• **What to work on**:
**1.** In the article on smoking and dementia, how much greater is a smoker's chance of developing dementia than that of someone who has never smoked?
**2.** Reproduce word for word everything in the article on smoking and dementia from "The Alzheimer Society estimates" down to "be among smokers.".

++++ Exercise passage ++++

Smoking now linked to cases of dementia
A stark new warning has been issued to Irish smokers that they face a massively increased risk of developing dementia.
The Alzheimer Society of Ireland (ASI) and anti-smoking agency ASH Ireland say that while the link between tobacco and diseases such as cancer, stroke and heart disease are well-documented, smokers should be aware of new research that shows direct links between tobacco and the raised incidence of dementia
Statistics show 48,000 people are living with dementia in Ireland, a figure set to treble in a generation. Next year, 11 people a day will develop dementia here.
The Alzheimer Society estimates that the average annual cost to the State per person with dementia could be as high €40,500.
By 2041 there will be 132,000 cases, according to projections, and many of those cases will be among smokers.
Overall, research shows that smokers have a 50pc greater chance of developing dementia than those who have never smoked, but this decreases substantially when a smoker stops.
Smoking increases the risk of cardiovascular disease, diabetes and stroke, which are also underlying risk factors for dementia. Specifically, smoking increases the presence of a dangerous amino acid in the blood that increases the risk of stroke and cognitive impairment.
Smoking also accelerates atherosclerosis - the build-up of fatty substances leading to a narrowing of the blood vessels in the heart and brain - that can deprive brain cells of oxygen.
A third danger from smoking is "oxidative stress", which arises from the body's inter- action with oxygen. Oxidative stress is separately implicated as a factor in Alzheimer's and has an impact on the body's ageing process.
The World Health Organisation estimates that 14pc of cases of Alzheimer's worldwide are potentially attributable to smoking.
Tina Leonard of the ASI said: "Current health promotion in Ireland ignores modifiable risk factors for dementia. The Department of Health's 'Tobacco Free Policy' highlights the associations between smoking and premature mortality, cancers and respiratory diseases, but not the established links between smoking and dementia."
Dr Ross Morgan of ASH Ireland said: "Public policies aimed at reducing smoking could play an important role in addressing the risk of dementia."

++++ Data ++++

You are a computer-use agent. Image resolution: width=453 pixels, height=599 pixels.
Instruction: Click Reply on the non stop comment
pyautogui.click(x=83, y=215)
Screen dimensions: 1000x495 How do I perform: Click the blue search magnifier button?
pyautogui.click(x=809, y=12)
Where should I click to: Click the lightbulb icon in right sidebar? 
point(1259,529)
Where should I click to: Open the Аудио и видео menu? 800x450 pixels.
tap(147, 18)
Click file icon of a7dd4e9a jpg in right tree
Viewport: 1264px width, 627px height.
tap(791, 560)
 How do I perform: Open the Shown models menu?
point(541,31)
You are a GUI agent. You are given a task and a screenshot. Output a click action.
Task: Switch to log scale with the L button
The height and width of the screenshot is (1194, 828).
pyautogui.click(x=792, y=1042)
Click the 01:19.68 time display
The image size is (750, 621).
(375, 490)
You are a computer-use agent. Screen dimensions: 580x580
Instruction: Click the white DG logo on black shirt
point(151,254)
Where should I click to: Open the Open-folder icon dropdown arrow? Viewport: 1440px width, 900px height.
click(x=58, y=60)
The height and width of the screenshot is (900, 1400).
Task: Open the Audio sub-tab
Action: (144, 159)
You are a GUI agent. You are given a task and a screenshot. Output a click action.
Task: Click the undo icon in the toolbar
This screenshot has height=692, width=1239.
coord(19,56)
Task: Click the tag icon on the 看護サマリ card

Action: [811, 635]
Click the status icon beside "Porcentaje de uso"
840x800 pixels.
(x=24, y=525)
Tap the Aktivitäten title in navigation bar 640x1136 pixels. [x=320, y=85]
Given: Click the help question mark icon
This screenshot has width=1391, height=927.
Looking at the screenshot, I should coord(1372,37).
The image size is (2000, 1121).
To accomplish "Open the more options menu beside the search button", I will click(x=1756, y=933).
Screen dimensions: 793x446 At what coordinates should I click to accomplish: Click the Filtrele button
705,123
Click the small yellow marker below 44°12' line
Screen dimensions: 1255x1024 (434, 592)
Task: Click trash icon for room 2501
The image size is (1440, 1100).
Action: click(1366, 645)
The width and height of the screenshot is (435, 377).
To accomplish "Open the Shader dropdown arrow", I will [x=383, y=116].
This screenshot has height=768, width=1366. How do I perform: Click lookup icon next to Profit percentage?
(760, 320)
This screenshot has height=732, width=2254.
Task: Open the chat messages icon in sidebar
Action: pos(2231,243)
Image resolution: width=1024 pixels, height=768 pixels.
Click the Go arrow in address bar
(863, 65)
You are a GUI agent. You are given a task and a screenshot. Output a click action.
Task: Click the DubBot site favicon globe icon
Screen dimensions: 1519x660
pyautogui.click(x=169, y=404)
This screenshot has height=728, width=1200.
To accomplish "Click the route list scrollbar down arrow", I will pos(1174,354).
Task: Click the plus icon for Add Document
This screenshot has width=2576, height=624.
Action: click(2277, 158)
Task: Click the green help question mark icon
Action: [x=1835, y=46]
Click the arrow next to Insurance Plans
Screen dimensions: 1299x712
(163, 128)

++++

• **Answer set**:
**1.** 50pc greater

**2.**
The Alzheimer Society estimates that the average annual cost to the State per person with dementia could be as high €40,500.
By 2041 there will be 132,000 cases, according to projections, and many of those cases will be among smokers.